Raging Grannies have a good pointIn December, the city council made Duluth the first city in the state to pass a resolution urging a constitutional amendment to overturn the “Citizens United” ruling. There is more to this relation between Occupy Wall Street and Move to Amend than just friendship.
Last month, a group called Move to Amend, claiming friendship with Occupy Wall Street, staged a demonstration at Duluth’s civic center against the 2010 “Citizens United” decision of the Supreme Court. That court ruling affirmed that corporations are in fact persons under the law, and that they have largely unregulated rights to flood politics with unlimited amounts of money.
As reported in the Budgeteer, that demonstration counted barely more than 50 people, including the “Raging Grannies of Northern Minnesota.” With turnout like that, Move to Amend is hardly going to inspire fear in the corporate world.
Still, the issue may be gaining traction. In December, the city council made Duluth the first city in the state to pass a resolution urging a constitutional amendment to overturn the “Citizens United” ruling.
There is more to this relation between Occupy Wall Street and Move to Amend than just friendship. Occupy Wall Street’s antipathy toward the “1 percent” and Move to Amend’s fear of corporate influence fundamentally devolve to the same questions, which are who holds political power, and consequently who shares in the wealth we all help create.
After all, despite the Supreme Court ruling, it’s not corporations that decide to spend money on politics. Instead, corporate executives, boards, and owners do, and the owners I’m referring to aren’t the small-time shareholders like you and me. “One person, one vote,” still applies, but it’s feared that “one executive, many political contributions” may be far more powerful.
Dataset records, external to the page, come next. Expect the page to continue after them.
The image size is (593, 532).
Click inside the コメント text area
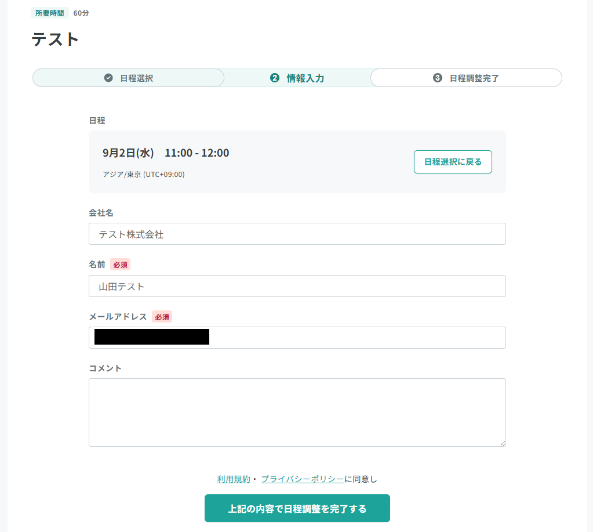(x=297, y=412)
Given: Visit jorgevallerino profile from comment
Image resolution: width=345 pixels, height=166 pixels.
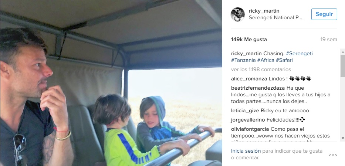Looking at the screenshot, I should point(248,120).
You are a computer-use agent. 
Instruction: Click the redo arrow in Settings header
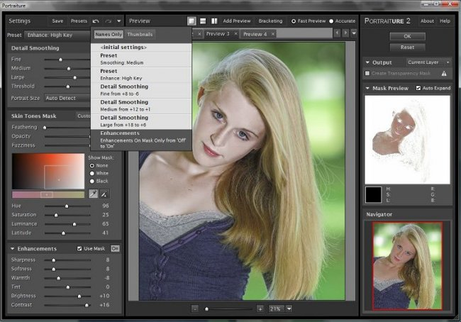(x=108, y=21)
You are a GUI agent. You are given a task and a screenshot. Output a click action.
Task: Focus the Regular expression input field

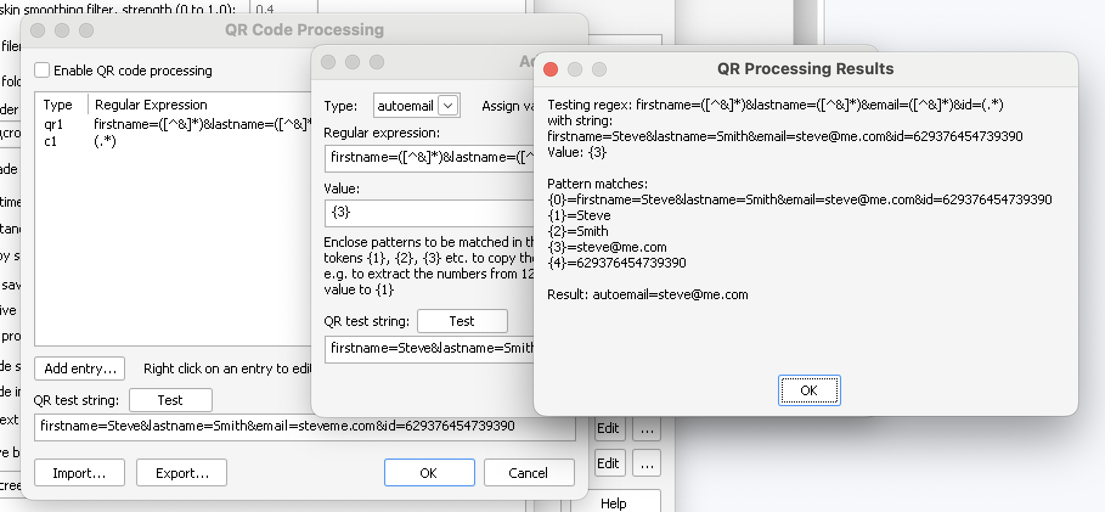(429, 157)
If the “Citizens United” ruling had been made 50 years ago, it would probably have been impossible to get a protest going at the civic center. For a time, corporate power was balanced out by powerful unions that could ensure that employees fairly shared the benefits of their labor. Beyond that, corporations couldn’t easily flee the country, or a particular state, to exploit cheaper labor desperate enough to work in unsanitary and dangerous conditions for scandalous wages.
Those days are over. The power of the 1 percent and the corporations it owns has grown, and unions are on the run. (When is the last time you heard of a successful strike?) Wages of laborers haven’t kept up with inflation. Tax laws have been modified to require little or nothing from the corporation and the wealthy, while the debt of the individual has increased. Efforts to gut environmental, labor, and consumer protections are constant threats.
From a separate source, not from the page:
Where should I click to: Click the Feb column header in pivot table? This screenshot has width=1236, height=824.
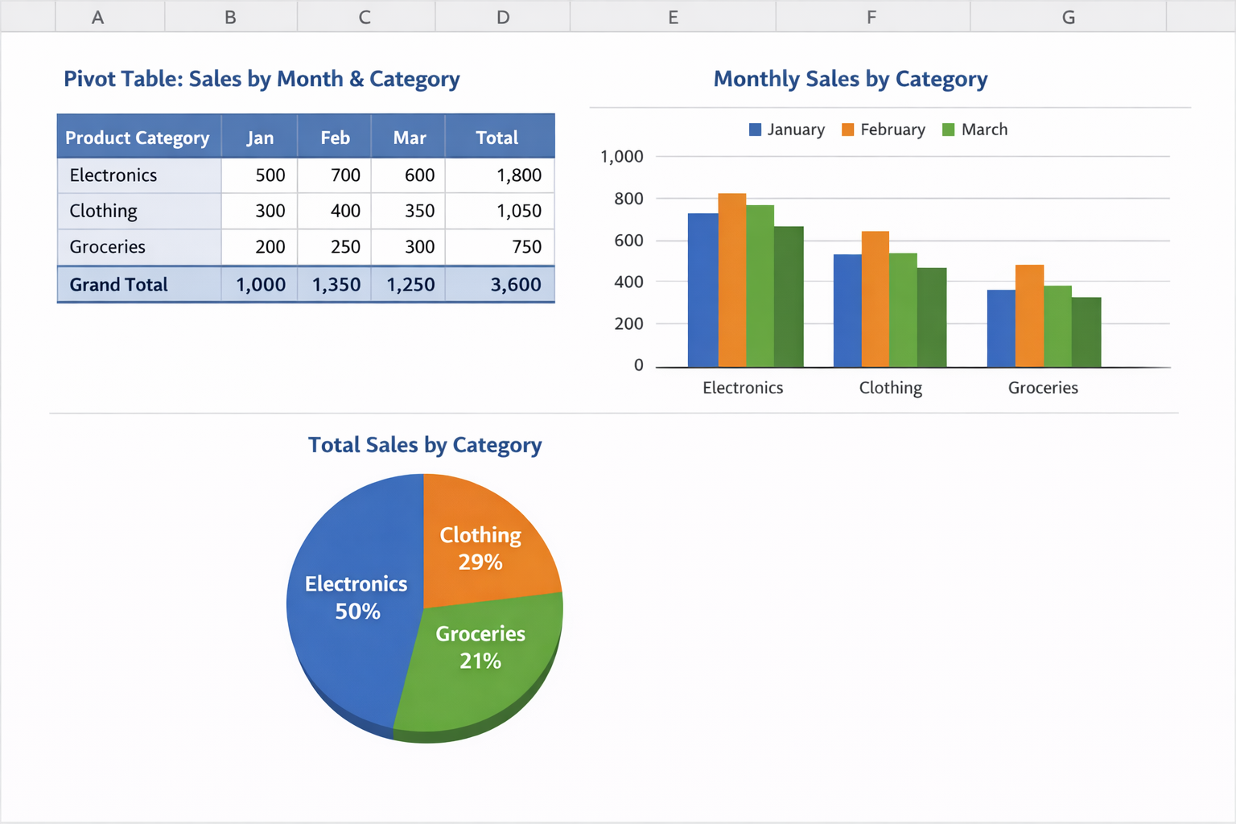(335, 138)
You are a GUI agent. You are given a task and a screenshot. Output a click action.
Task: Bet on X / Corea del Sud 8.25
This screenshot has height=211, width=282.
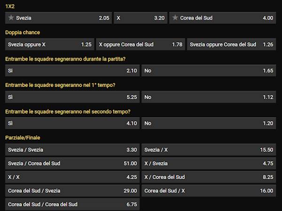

Fearmongers tell us that if the corporation is somehow made responsible to share its wealth with its workers, or clean up its own mess, or protect the safety of the public, that somehow our economy will hemorrhage jobs and collapse.
Contradictory examples abound. That’s why German auto manufacturers can pay their workers twice what American auto workers make, and IKEA’s manufacturing plants in Sweden give their workers twice the pay and twice the vacation days as do similar plants in the U.S.
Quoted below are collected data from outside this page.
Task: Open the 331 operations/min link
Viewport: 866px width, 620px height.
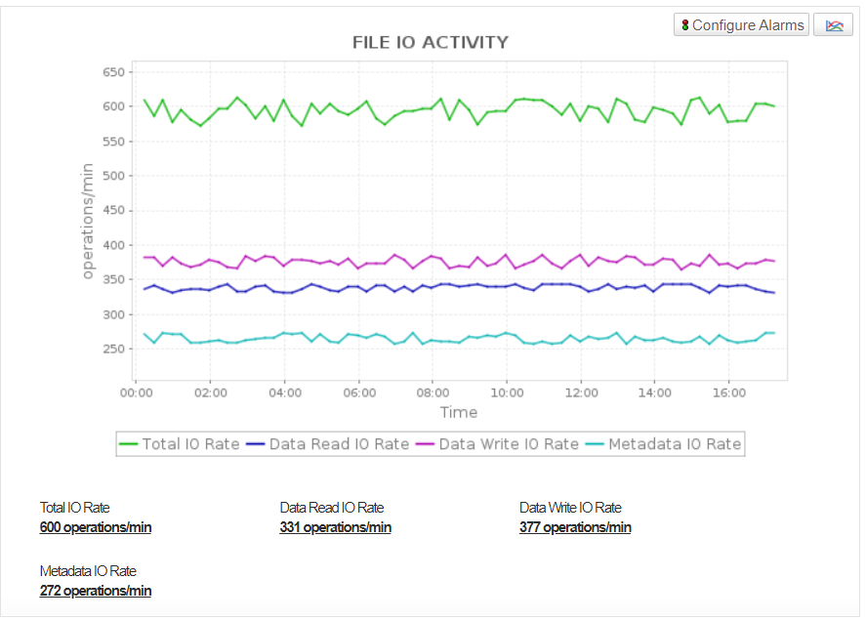Action: point(335,527)
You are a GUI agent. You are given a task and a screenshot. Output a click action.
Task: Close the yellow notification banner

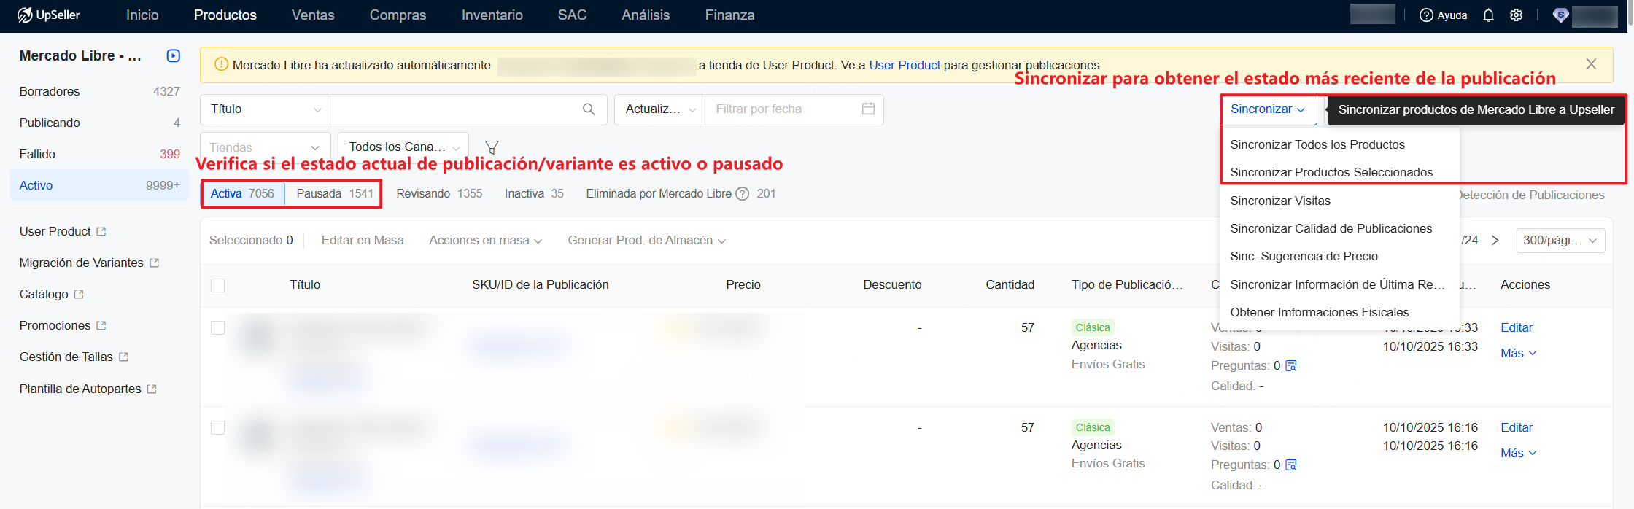(1591, 64)
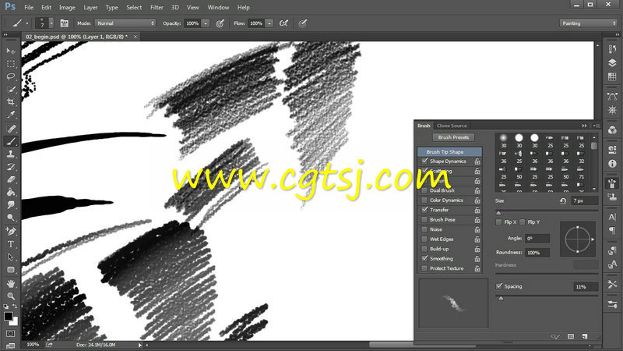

Those Swedish and German corporations don’t behave that way because people are nicer in Europe, they behave that way because the lobbying and political power of the American corporate-1 percent alliance has been successful in creating a race to the bottom.
Last week, Presidential Candidate Rick Santorum gave a speech which addressed the issue of income inequality. “There is income inequality in America,” Santorum said. “There always has been and, hopefully … there always will be.”
Although Santorum is tone-deaf, he is also right. There are good economic reasons for some people to earn more than others.
But Santorum continued: “You celebrate success …. Why? Because in their greatness and innovation, yes, they created wealth, but they created wealth for everybody else.”
And that is where Americans ought to disagree, because although we don’t begrudge innovators the fruits of their labor, we know that the wealth of the corporations they form is equally created by the work of others. Yet less and less does the wealth they create spread to “everybody else.”
There’s another side to every story, and the other side to this one is that unions have sometimes protected mediocrity, that some feel entitled to what they had no hand in creating, and that regulation of business is at times unproductive and overly bureaucratic.
But the overriding lesson of the past 30 years is that those “Grannies Against Greed” have a reasonable gripe. Citizens United just seems like piling on.